▶ **EXTRACTED INFORMATION**:
• • • • •

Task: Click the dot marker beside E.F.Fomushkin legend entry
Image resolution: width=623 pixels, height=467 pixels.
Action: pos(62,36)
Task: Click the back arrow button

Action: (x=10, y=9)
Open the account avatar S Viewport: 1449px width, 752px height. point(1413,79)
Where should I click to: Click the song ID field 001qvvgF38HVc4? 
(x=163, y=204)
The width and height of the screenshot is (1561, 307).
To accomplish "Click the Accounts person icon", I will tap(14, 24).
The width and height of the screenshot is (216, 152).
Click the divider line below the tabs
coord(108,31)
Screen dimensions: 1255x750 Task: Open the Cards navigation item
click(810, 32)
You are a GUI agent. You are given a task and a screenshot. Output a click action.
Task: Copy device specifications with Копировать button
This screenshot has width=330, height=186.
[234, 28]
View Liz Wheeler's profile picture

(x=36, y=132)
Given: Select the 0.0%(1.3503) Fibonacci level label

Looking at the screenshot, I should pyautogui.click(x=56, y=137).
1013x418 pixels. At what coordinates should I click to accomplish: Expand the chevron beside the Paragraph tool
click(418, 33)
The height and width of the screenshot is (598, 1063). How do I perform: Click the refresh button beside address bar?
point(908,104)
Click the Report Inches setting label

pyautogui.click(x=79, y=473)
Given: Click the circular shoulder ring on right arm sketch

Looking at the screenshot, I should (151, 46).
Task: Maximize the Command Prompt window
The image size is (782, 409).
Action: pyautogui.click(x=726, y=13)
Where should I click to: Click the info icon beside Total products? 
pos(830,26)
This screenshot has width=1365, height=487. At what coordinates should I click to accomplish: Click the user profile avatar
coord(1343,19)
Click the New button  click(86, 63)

• • • • •

Reproduce the material above in full, substituting "Where should I tap to" for every occurrence of "Where should I click to" and leaving everything else unchanged.

▶ **OUTPUT OF THE EXERCISE**:
Task: Click the dot marker beside E.F.Fomushkin legend entry
Image resolution: width=623 pixels, height=467 pixels.
Action: pos(62,36)
Task: Click the back arrow button

Action: (x=10, y=9)
Open the account avatar S Viewport: 1449px width, 752px height. point(1413,79)
Where should I tap to: Click the song ID field 001qvvgF38HVc4? 
(x=163, y=204)
The width and height of the screenshot is (1561, 307).
To accomplish "Click the Accounts person icon", I will tap(14, 24).
The width and height of the screenshot is (216, 152).
Click the divider line below the tabs
coord(108,31)
Screen dimensions: 1255x750 Task: Open the Cards navigation item
click(810, 32)
You are a GUI agent. You are given a task and a screenshot. Output a click action.
Task: Copy device specifications with Копировать button
This screenshot has width=330, height=186.
[234, 28]
View Liz Wheeler's profile picture

(x=36, y=132)
Given: Select the 0.0%(1.3503) Fibonacci level label

Looking at the screenshot, I should pyautogui.click(x=56, y=137).
1013x418 pixels. At what coordinates should I click to accomplish: Expand the chevron beside the Paragraph tool
click(418, 33)
The height and width of the screenshot is (598, 1063). How do I perform: Click the refresh button beside address bar?
point(908,104)
Click the Report Inches setting label

pyautogui.click(x=79, y=473)
Given: Click the circular shoulder ring on right arm sketch

Looking at the screenshot, I should (151, 46).
Task: Maximize the Command Prompt window
The image size is (782, 409).
Action: pyautogui.click(x=726, y=13)
Where should I tap to: Click the info icon beside Total products? 
pos(830,26)
This screenshot has width=1365, height=487. At what coordinates should I click to accomplish: Click the user profile avatar
coord(1343,19)
Click the New button  click(86, 63)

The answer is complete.